Not so fast. Because Tolkien’s writings on events that pre-date The Hobbit are often full of gaps, and the timeline of Middle-earth is so long, The Rings Of Power creators have admitted to taking certain liberties with history.
“We talked with the Tolkien estate,” co-creator J.D. Payne told Vanity Fair. “If you are true to the exact letter of the law, you are going to be telling a story in which your human characters are dying off every season because you’re jumping 200 years in time, and then you’re not meeting really big, important canon characters until season four. Look, there might be some fans who want us to do a documentary of Middle-earth, but we’re going to tell one story that unites all these things.”

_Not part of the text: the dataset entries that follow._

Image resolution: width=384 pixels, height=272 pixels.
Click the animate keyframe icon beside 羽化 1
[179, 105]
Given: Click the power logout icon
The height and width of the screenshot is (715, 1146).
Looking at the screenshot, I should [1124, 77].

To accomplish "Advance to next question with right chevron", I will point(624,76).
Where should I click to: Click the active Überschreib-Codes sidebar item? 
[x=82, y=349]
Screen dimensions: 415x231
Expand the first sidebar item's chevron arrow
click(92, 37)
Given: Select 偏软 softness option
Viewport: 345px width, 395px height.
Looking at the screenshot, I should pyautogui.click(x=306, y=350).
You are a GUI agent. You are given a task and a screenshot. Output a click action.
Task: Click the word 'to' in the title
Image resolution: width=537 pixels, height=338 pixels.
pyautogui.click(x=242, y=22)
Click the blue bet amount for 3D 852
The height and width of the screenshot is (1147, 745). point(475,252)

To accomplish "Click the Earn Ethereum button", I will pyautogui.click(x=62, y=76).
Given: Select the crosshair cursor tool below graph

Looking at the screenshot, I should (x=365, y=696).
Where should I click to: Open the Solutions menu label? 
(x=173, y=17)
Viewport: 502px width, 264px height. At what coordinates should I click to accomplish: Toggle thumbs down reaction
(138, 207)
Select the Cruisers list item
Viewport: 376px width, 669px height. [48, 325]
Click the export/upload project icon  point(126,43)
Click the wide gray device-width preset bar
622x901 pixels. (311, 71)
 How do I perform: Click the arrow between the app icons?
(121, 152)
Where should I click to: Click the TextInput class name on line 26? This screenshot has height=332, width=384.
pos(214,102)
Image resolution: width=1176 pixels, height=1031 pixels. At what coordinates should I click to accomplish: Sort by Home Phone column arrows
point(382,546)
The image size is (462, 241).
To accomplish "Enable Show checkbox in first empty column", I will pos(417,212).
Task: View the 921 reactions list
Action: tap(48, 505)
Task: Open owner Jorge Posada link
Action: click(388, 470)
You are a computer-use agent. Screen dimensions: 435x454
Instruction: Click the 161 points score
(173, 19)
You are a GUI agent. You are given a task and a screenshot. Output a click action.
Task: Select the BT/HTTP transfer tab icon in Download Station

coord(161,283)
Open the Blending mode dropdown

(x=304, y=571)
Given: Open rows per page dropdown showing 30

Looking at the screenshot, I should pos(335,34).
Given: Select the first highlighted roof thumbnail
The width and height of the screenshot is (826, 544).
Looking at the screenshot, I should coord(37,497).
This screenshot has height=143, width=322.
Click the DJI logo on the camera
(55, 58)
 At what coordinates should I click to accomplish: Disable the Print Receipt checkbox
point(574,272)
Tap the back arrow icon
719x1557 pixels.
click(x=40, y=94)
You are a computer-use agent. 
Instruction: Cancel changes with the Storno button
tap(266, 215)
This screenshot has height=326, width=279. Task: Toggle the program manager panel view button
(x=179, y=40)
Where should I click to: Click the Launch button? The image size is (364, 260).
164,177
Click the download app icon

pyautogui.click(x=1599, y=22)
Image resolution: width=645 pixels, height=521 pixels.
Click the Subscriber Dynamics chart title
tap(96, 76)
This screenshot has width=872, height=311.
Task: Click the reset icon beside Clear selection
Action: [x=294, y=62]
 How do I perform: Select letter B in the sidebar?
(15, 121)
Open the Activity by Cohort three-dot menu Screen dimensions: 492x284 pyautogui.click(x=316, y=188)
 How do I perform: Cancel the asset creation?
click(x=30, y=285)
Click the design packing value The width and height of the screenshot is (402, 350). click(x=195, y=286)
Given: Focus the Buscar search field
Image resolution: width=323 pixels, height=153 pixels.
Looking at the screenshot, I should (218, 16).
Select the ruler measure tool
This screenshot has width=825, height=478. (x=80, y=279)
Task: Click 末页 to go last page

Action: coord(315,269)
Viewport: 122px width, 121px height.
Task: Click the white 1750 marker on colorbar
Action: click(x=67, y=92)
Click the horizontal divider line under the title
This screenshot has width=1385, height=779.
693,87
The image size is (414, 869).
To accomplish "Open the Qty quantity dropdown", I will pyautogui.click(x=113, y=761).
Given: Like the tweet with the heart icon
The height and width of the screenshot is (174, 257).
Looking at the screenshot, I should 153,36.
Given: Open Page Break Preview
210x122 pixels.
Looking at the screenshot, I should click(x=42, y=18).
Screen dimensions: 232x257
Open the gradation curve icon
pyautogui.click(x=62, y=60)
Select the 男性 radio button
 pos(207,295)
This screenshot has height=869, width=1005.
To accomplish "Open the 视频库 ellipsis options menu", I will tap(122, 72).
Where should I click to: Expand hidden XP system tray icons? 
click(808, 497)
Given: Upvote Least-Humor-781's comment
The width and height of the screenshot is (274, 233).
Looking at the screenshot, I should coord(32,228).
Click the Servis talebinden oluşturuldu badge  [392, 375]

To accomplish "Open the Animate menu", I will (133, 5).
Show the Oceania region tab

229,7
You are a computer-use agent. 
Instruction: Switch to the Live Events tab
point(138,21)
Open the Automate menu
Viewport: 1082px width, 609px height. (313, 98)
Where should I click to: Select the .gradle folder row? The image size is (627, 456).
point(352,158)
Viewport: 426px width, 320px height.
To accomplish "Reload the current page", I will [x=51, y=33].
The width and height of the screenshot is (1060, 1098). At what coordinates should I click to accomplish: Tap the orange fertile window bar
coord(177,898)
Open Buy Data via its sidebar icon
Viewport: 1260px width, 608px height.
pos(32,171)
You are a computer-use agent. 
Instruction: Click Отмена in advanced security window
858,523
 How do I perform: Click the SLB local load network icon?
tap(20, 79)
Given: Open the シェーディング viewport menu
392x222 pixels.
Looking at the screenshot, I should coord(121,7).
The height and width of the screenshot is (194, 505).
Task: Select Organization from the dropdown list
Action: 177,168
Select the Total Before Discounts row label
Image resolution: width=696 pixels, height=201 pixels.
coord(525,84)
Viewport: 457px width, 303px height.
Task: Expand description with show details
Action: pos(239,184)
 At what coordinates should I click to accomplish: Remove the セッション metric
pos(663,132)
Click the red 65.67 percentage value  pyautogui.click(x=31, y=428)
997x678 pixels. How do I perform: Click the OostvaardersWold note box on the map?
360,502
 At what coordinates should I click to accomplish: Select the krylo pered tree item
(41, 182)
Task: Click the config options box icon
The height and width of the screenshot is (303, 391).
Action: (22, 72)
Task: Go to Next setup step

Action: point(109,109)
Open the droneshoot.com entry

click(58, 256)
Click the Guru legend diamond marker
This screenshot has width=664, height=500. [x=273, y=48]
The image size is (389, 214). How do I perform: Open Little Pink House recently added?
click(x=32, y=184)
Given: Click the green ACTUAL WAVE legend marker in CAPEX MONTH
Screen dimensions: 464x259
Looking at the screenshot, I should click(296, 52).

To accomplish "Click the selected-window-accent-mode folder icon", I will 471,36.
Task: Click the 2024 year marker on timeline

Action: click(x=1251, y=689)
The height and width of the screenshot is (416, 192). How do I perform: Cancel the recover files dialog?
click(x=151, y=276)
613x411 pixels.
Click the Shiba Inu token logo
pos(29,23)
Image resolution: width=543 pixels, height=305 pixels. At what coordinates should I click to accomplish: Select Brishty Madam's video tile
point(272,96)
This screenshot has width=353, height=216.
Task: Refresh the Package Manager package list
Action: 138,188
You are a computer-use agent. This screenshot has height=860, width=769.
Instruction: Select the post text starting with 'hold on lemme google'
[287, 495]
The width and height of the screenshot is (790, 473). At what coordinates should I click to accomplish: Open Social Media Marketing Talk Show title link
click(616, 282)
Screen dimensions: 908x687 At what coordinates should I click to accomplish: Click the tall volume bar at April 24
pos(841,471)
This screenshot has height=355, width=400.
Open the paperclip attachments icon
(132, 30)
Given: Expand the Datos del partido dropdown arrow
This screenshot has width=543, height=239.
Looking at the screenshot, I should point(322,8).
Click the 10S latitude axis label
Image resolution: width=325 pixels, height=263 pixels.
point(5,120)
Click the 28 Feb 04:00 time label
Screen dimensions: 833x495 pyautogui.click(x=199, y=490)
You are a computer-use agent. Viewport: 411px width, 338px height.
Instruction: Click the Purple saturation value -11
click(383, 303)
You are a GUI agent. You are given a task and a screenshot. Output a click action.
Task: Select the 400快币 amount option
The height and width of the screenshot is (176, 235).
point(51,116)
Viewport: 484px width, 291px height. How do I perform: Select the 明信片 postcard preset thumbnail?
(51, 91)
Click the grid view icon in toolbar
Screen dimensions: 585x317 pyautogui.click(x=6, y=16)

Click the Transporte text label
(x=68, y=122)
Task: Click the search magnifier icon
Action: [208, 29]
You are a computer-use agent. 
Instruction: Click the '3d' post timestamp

So, it’s entirely possible that the showrunners opted to move up Gandalf’s arrival in Middle-earth, to tie his story more closely with that of the Rings of Power themselves and give him a greater sense of awareness that Sauron’s presence and influence lingers. That has the potential to change some things, but remember that when it comes to Tolkien’s own writings on the Second Age, there are vast swaths of time in which we just don’t know that much about what went down. That means the series has a lot of blank canvas to fill, and a lot of different ways to use Gandalf or a Gandalf-like figure. Maybe he spends some time in Middle-earth, then goes back to the Valar to report on what he’s seen. Maybe he’s not really Gandalf until the Third Age. Maybe something else entirely is the right explanation, but planting him here would certainly tie him even closer to characters like Galadriel, and his early relationship with Harfoots would explain his lifelong love of Hobbits. As for his disoriented demeanor, well, for that we can look back to Tolkien, and this passage from Unfinished Tales:
For it is said indeed that being embodied the Istari [wizards] had need to learn much anew by slow experience, and though they knew whence they came the memory of the Blessed Realm was to them a vision from afar off, for which (so long as they remained true to their mission) they yearned exceedingly. Thus by enduring of free will the pangs of exile and the deceits of Sauron they might redress the evils of that time.
A spirit in a new body, sent from afar and imbued with longing for a paradise he barely remembers, would certainly explain a lot of things about The Stranger’s behavior. Whether or not it’s really the great Grey Wizard, and how much he’ll remind us of the Third Age hero he’ll eventually become, will have to wait for future episodes.